Le modalità di esecuzione del delitto tradiscono la follia dell’assassino: “L’uomo che la stampa ha deciso di chiamare: a) il Jolly b) il Pagliaccio oppure c) l’assassino della Mercedes” ha compiuto “un crimine dettato da un impulso improvviso. Nessun legame con nessuna delle vittime, nessun movente, una strage commessa giusto per divertirsi”.
Si occupa del caso, che viene denominato “il massacro del City Center”, Kermit William Hodges, “detective di primo grado” in pensione: quand’era in servizio faceva coppia con Peter Huntley dando vita a “i segugi del Cielo”. A questo personaggio positivo (“Ti ho appena aiutato. Prima del tramonto, voglio che tu faccia lo stesso con qualcun altro”) fa da contrappunto il profilo orrendo di Brady Hartsfield: personalità contorta (“vuole stare simpatico a tutti”) e deformata da un delitto infantile (“Quando uccise il fratello. E la madre gli coprì le spalle”), autentico mostro che si nasconde sotto un ruolo altrimenti romantico (“Tutti amano l’omino dei gelati”).
La storia scorre non particolarmente originale, anzi direi dozzinale rispetto al florilegio dei romanzi trash sugli omicidi seriali. Poi s’incappa in due pagine illeggibili che contengono la descrizione del fratricidio vile ai danni di un bambino menomato e un senso di vergogna s’impossessa del lettore.

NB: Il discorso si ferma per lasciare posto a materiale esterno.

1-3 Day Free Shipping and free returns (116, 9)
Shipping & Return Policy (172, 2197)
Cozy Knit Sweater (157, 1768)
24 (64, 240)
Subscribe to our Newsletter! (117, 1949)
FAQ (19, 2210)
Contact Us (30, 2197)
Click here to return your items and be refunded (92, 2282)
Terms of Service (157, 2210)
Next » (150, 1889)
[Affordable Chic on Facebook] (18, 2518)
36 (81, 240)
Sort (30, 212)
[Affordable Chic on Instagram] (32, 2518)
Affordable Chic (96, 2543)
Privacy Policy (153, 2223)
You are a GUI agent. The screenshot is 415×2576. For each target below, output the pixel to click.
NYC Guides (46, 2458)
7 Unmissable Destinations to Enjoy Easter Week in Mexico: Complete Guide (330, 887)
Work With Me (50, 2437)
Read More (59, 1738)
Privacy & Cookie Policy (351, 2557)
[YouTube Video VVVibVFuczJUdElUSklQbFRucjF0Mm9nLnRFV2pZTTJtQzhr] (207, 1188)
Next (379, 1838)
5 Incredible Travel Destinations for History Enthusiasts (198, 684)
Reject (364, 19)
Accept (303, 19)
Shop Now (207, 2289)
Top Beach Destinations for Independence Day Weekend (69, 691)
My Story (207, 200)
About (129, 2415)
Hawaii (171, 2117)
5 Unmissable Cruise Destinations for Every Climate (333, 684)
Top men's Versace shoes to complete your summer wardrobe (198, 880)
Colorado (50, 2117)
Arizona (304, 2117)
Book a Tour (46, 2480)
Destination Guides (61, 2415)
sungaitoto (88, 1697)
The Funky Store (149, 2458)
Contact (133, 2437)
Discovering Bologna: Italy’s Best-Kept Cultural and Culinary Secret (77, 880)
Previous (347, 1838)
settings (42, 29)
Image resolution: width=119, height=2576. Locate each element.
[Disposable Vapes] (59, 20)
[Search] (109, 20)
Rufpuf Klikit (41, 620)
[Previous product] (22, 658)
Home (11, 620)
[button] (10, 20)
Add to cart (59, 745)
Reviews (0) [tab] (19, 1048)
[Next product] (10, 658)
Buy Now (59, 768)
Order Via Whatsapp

Non bastano alcuni aforismi (talvolta copia-incollati: “E se tu riguarderai a lungo in un abisso, ha scritto Nietzsche, anche l’abisso vorrà guardare dentro di te”), non sopperisce il mestiere di King e neppure lo stile (ormai opaco e scadente), che si affida a paragrafi spesso troncati dai luoghi comuni: “Meglio prevenire che curare”.
Rimane il disagio per un’atrocità imperdonabile tra le tante, rimane una domanda che mi sono posto pensando a fatti di cronaca (come le stragi nei college, di cui spesso leggiamo) che alimentano le menti esaltate di vigliacchi che colpiscono a tradimento, ispirati da un’idea rinunciataria e codarda: “L’unica verità è il buio. E conta solo entrarci dopo aver fatto qualcosa d’importante. Dopo aver ferito il mondo, lasciando il segno.”
Ribelliamoci alla legge del mercato. Non leggiamo questo libro di Stephen King.